Where in the entries below does "computer" appear? Copy every line that has it.

* _Material provided_

▼

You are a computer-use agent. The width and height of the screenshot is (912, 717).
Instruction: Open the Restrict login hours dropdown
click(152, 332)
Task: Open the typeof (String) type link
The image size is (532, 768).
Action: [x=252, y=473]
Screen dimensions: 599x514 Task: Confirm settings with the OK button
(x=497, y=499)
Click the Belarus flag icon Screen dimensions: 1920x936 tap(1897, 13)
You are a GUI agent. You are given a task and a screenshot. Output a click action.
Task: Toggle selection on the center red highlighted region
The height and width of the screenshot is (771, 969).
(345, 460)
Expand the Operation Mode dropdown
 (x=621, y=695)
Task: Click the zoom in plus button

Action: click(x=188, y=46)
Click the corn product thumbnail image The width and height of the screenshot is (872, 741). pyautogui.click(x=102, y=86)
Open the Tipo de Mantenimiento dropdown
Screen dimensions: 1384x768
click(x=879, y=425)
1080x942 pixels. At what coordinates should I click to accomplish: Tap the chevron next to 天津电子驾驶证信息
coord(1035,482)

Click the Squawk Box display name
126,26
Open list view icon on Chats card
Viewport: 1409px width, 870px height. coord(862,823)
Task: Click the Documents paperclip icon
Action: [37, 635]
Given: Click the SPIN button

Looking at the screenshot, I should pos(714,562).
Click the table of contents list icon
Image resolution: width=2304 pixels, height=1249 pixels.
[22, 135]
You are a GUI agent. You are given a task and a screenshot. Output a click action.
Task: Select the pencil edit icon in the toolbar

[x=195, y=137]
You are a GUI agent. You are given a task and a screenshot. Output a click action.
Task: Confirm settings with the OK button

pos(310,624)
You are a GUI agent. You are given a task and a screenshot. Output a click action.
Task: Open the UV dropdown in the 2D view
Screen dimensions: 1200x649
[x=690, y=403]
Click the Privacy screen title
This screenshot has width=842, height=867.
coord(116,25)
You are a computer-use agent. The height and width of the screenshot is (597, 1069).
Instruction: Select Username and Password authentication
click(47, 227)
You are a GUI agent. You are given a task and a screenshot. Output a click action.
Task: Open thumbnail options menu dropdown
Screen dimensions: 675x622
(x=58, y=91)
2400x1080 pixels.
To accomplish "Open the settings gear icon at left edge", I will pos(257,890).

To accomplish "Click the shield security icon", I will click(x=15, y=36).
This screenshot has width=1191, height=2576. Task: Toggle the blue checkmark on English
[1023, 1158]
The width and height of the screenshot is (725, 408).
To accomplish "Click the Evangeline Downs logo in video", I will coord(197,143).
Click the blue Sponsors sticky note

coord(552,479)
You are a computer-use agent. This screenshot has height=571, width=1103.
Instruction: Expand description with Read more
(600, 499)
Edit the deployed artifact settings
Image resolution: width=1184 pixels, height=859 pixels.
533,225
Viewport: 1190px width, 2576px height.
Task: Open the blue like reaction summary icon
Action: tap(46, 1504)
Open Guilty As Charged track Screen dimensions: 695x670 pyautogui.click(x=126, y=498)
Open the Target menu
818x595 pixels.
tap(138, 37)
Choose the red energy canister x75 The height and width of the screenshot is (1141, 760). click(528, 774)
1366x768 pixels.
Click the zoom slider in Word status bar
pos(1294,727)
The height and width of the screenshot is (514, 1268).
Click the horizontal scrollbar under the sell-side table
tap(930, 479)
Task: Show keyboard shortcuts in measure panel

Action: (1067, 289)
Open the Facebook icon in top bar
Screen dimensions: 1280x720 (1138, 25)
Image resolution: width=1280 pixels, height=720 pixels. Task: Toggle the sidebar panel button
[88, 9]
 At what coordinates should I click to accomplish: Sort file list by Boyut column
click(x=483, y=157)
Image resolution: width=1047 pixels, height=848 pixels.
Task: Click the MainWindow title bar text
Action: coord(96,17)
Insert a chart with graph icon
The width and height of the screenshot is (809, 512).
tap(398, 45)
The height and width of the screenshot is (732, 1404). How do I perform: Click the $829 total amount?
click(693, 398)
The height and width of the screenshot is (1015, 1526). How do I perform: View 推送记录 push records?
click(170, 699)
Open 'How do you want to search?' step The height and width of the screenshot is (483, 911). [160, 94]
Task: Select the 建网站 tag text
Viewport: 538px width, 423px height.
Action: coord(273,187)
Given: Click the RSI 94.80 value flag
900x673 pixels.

▲

* _Finished task_
You are a computer-use agent. The width and height of the screenshot is (912, 717).
You are a computer-use agent. The height and width of the screenshot is (597, 1069).
You are a computer-use agent. This screenshot has height=571, width=1103.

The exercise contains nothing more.